ACTION ITEM:
Copy nothing but the line with "You are a GUI" and the lines that follow it to the end of the entries below, and keep the pictures out.
[DATA FOR REVIEW]
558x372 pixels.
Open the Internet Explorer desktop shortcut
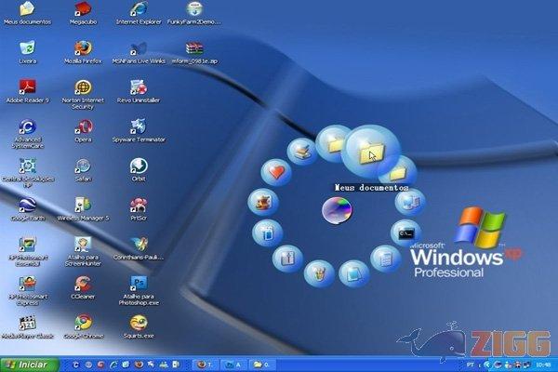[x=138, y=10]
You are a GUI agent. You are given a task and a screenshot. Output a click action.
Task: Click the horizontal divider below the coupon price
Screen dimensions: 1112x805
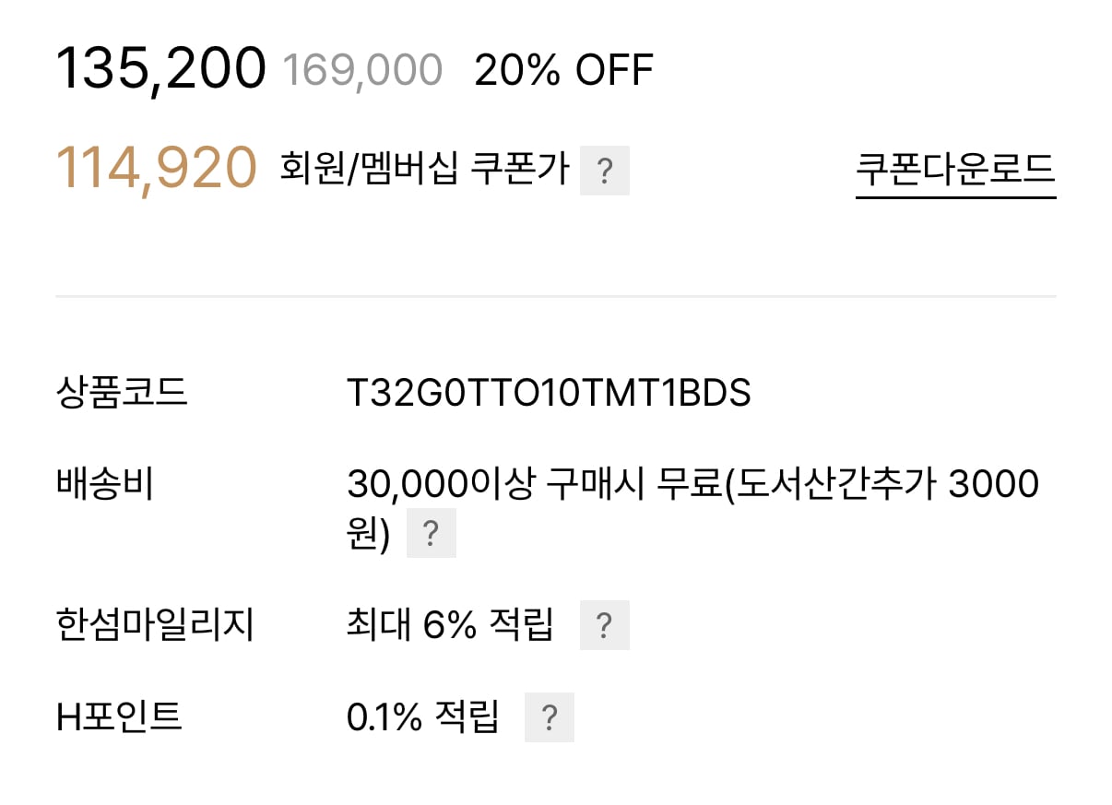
[/DATA FOR REVIEW]
SOLUTION TO THIS TASK:
You are a GUI agent. You are given a task and a screenshot. Output a click action.
Task: Click the horizontal divider below the coupon price
Screen dimensions: 1112x805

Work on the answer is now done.